What is needed – Search the records for the line with "Given: Toggle the sidebar collapse icon". Output that line and each line after it, exactly, and stop at the end; omit pictures.

========

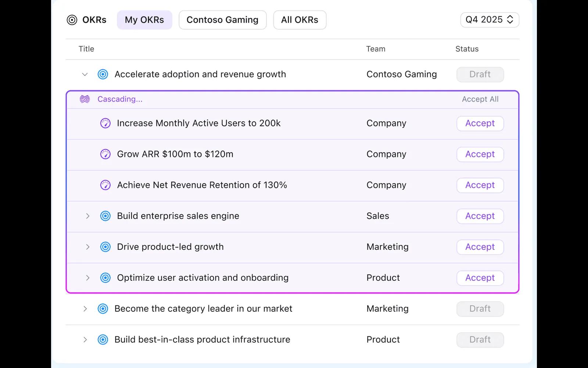The image size is (588, 368).
Task: Expand Optimize user activation and onboarding
Action: [x=87, y=278]
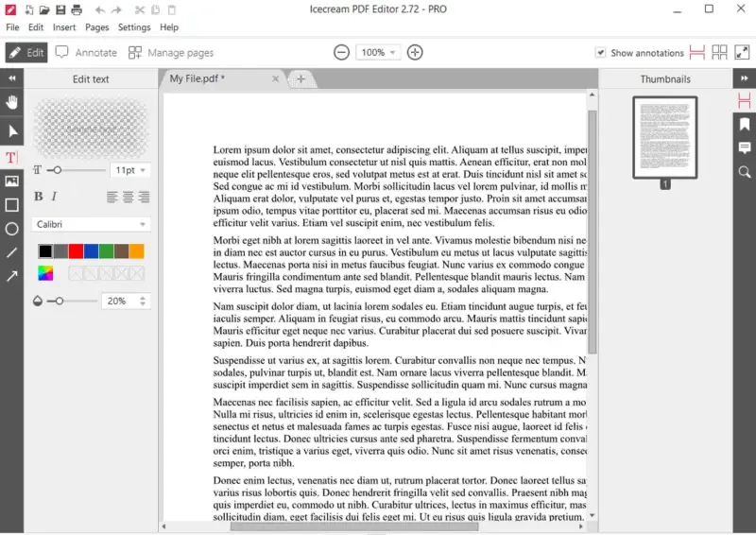Open the 11pt font size dropdown

point(129,170)
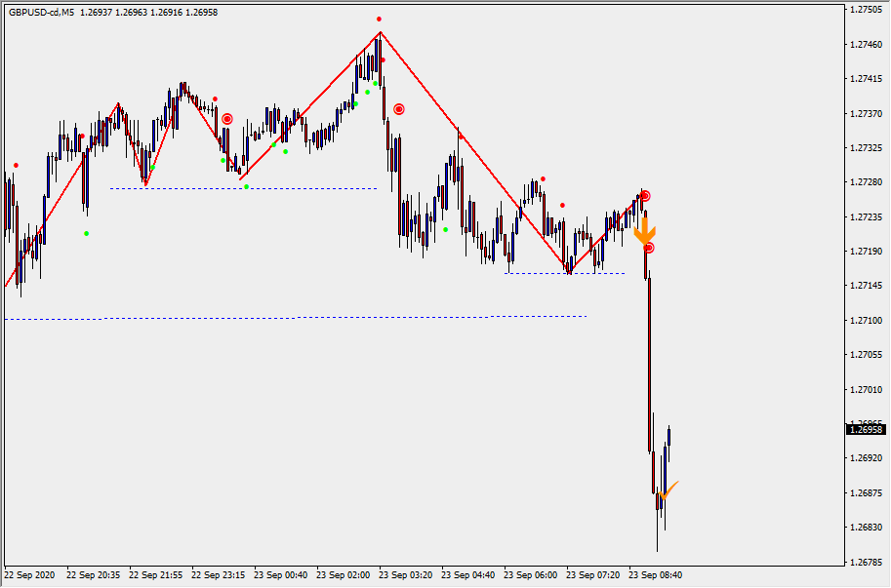This screenshot has width=891, height=588.
Task: Click the red ringed marker above orange arrow
Action: 644,196
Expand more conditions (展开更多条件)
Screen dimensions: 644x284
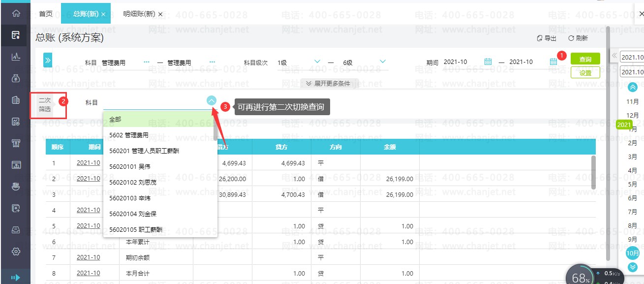pyautogui.click(x=328, y=83)

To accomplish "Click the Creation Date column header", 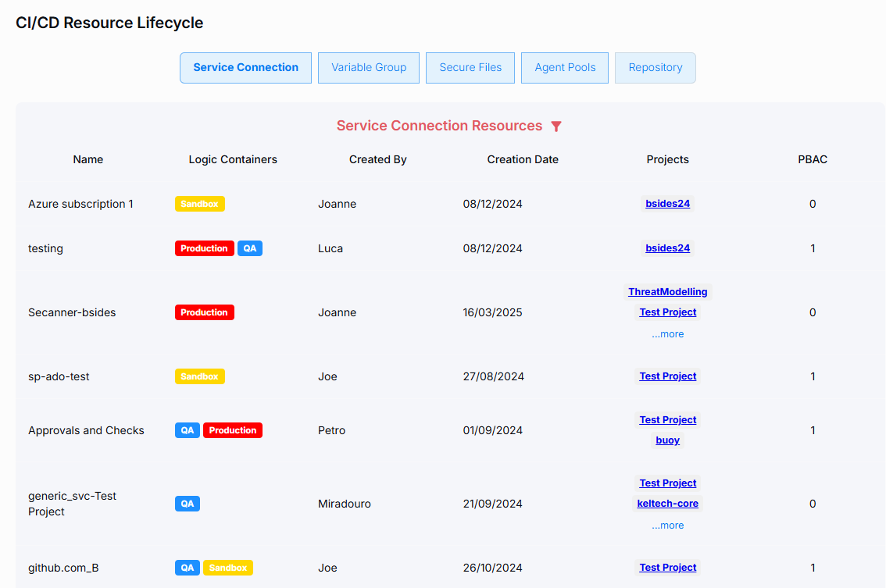I will pos(523,159).
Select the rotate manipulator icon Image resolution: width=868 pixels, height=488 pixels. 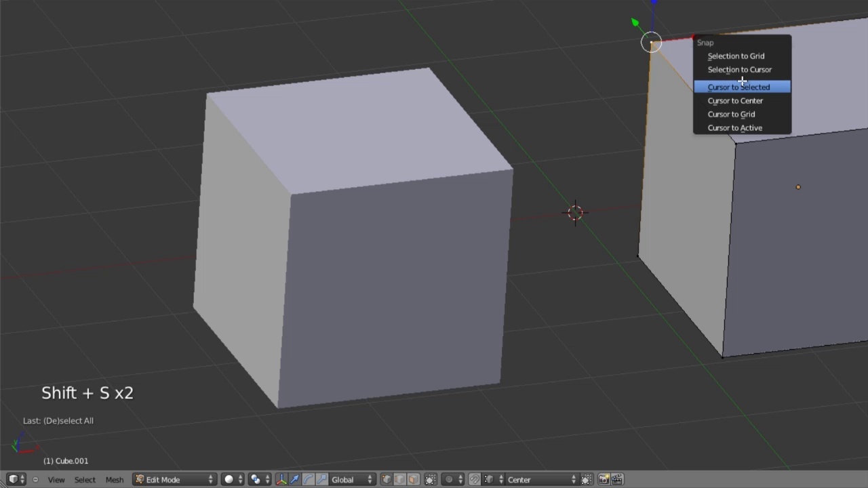coord(307,479)
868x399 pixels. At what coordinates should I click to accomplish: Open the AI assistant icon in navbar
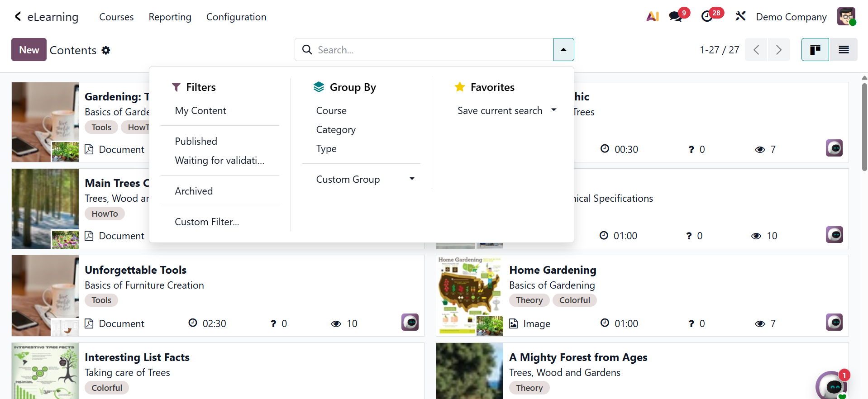pyautogui.click(x=652, y=17)
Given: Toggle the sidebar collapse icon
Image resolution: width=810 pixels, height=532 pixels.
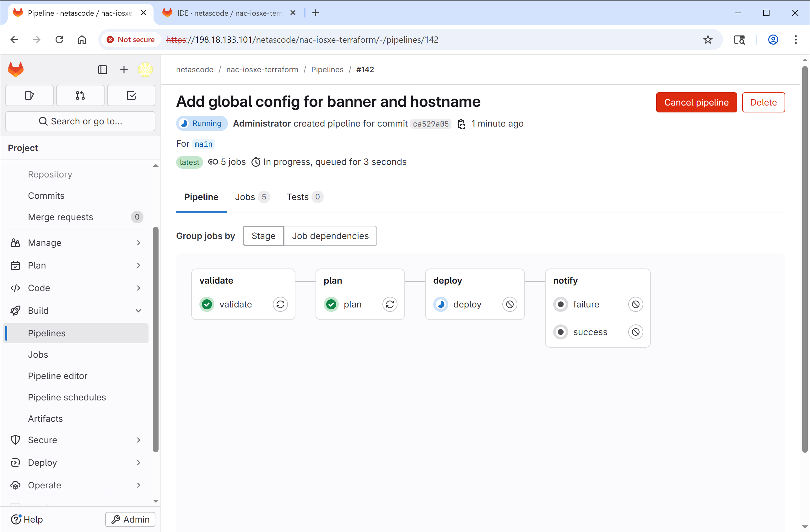Looking at the screenshot, I should [102, 70].
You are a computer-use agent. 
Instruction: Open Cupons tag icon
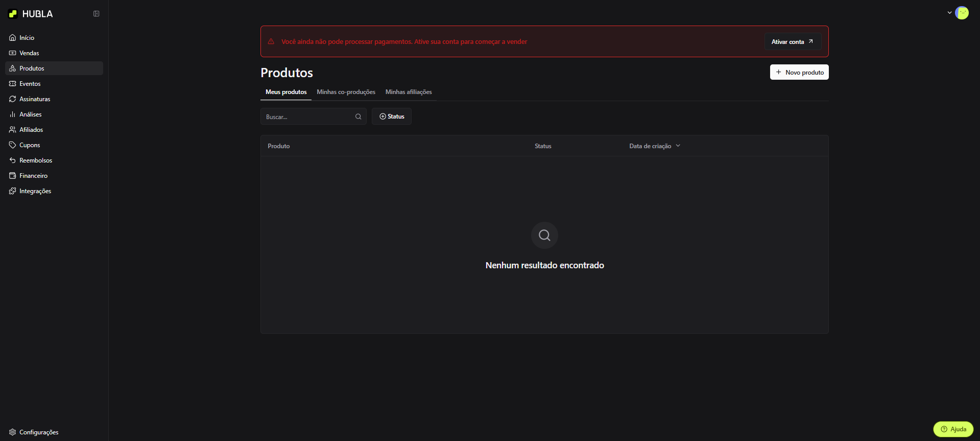pos(13,145)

========

Answer to this problem –
Given: Toggle the sidebar collapse icon
Image resolution: width=810 pixels, height=532 pixels.
Looking at the screenshot, I should [102, 70].
You are a computer-use agent. 
Instruction: Open Cupons tag icon
pos(13,145)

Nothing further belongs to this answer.